The problem -> Please print nothing but the lines from the one with "Click the preset icon next to Player" to the last line of the records below, and omit pictures.

Data extract ->

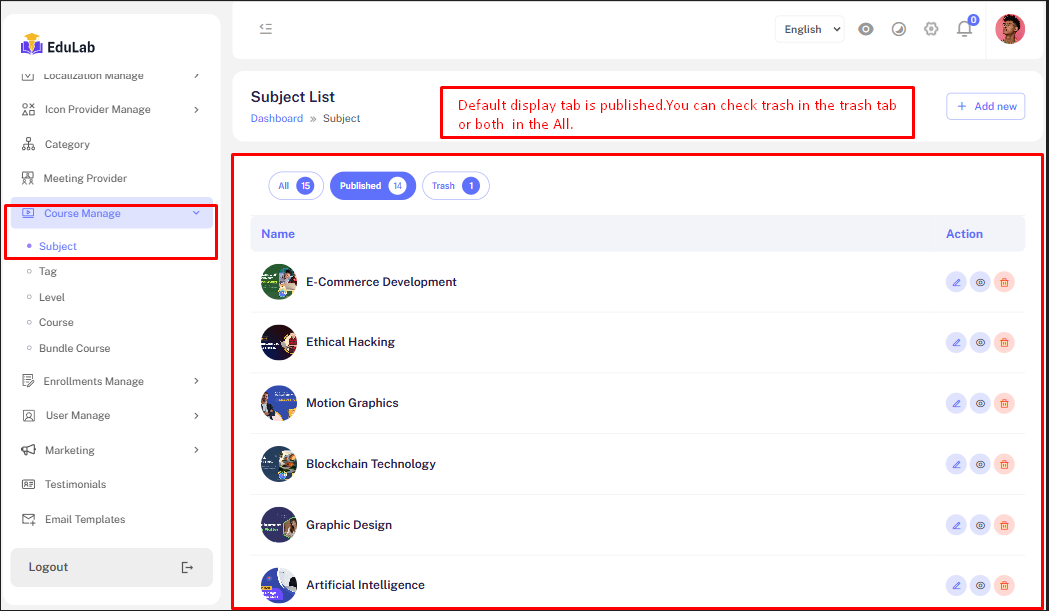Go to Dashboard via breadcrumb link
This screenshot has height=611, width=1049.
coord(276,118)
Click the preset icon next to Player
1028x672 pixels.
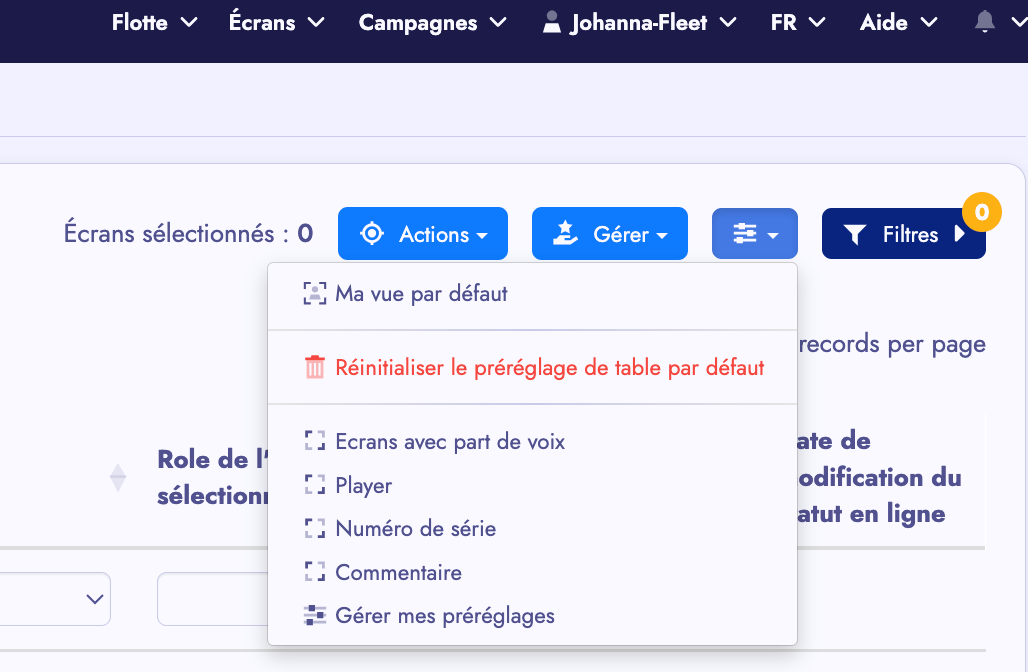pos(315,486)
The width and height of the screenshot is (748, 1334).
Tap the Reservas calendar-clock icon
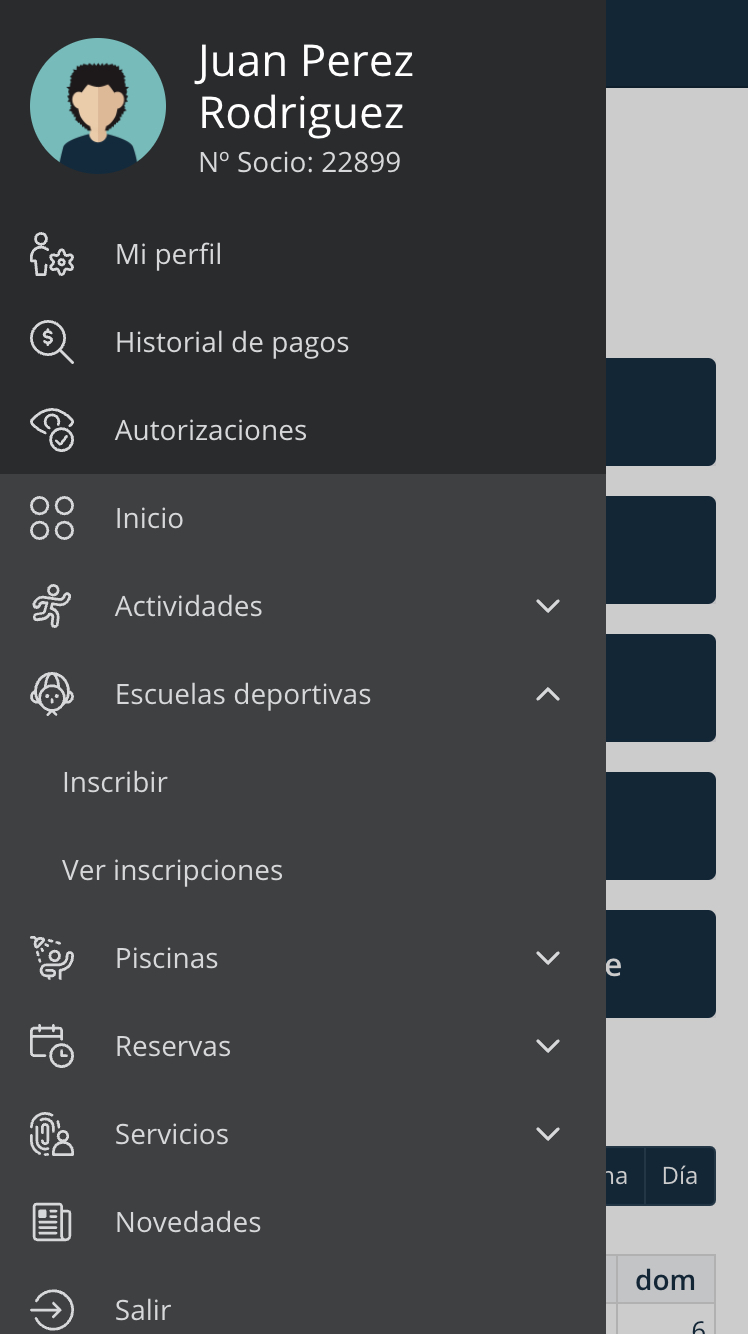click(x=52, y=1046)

Result for this task ->
Click the preset icon next to Player
1028x672 pixels.
pos(315,486)
The width and height of the screenshot is (748, 1334).
Tap the Reservas calendar-clock icon
click(x=52, y=1046)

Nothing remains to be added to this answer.